Comment by leoedin

6 days ago

I briefly got excited about the possibility of local LLMs as an offline knowledge base. Then I tried asking Gemma for a list of the tallest buildings in the world and it just made up a bunch. It even provided detailed information about the designers, year of construction etc.

I still hope it will get better. But I wonder if an LLM is the right tool for factual lookup - even if it is right, how do I know?

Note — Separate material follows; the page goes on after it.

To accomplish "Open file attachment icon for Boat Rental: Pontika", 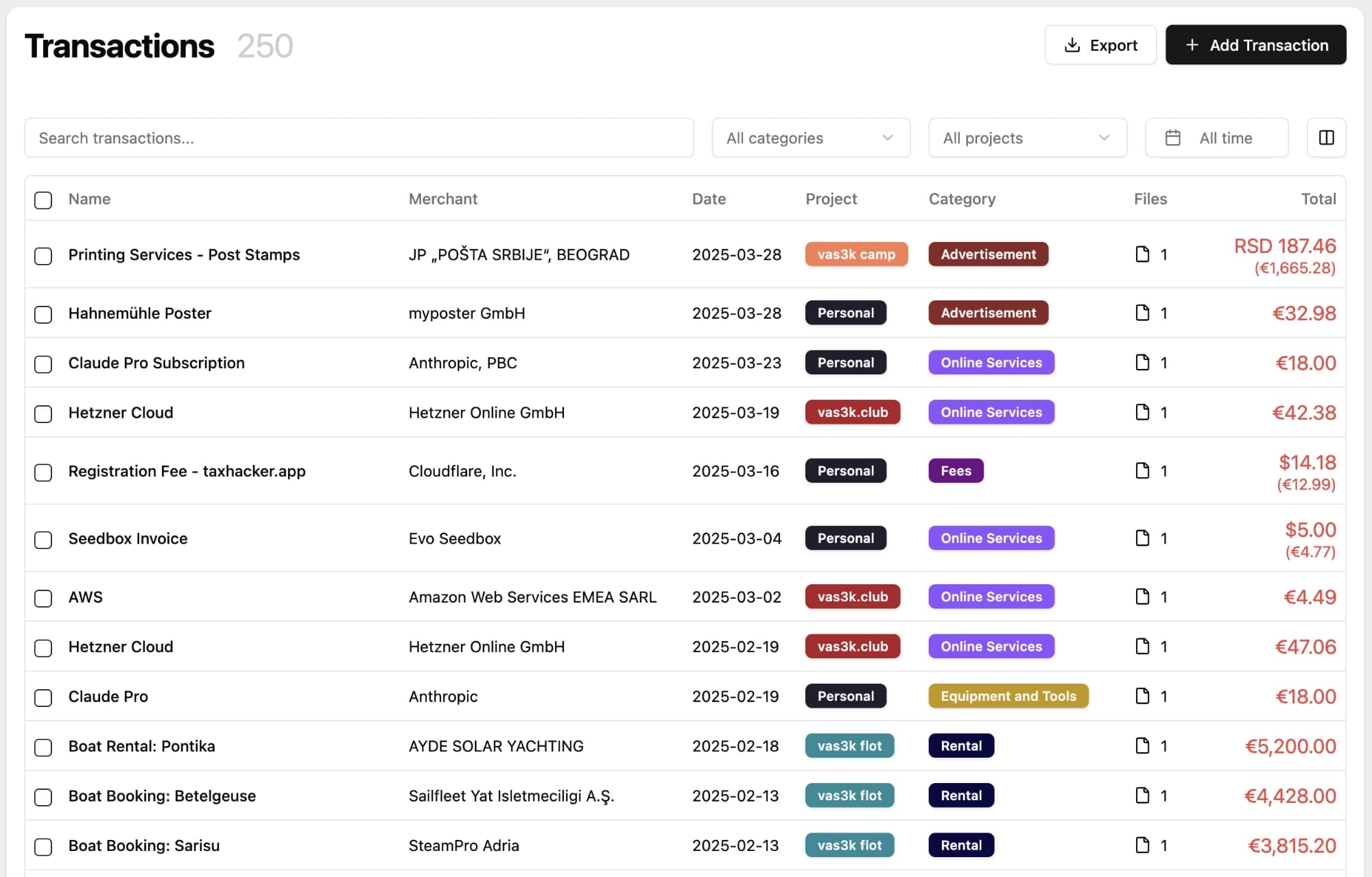I will click(x=1142, y=745).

I wonder how quickly this will fall apart as LLM content proliferates. If it’s bad now, how bad will it be in a few years when there’s loads of false but credible LLM generated blogspam in the training data?

2 comments

leoedin

galaxyLogic 6 days ago

That's the beauty of using AI to generate code: All code is "fictional".

mulmen 6 days ago

> I wonder how quickly this will fall apart as LLM content proliferates. If it’s bad now, how bad will it be in a few years when there’s loads of false but credible LLM generated blogspam in the training data?

There is already misinformation online so only the marginal misinformation is relevant. In other words do LLMs generate misinformation at a higher rate than their training set?

For raw information retrieval from the training set misinformation may be a concern but LLMs aren’t search engines.

Emergent properties don’t rely on facts. They emerge from the relationship between tokens. So even if an LLM is trained only on misinformation abilities may still emerge at which point problem solving on factual information is still possible.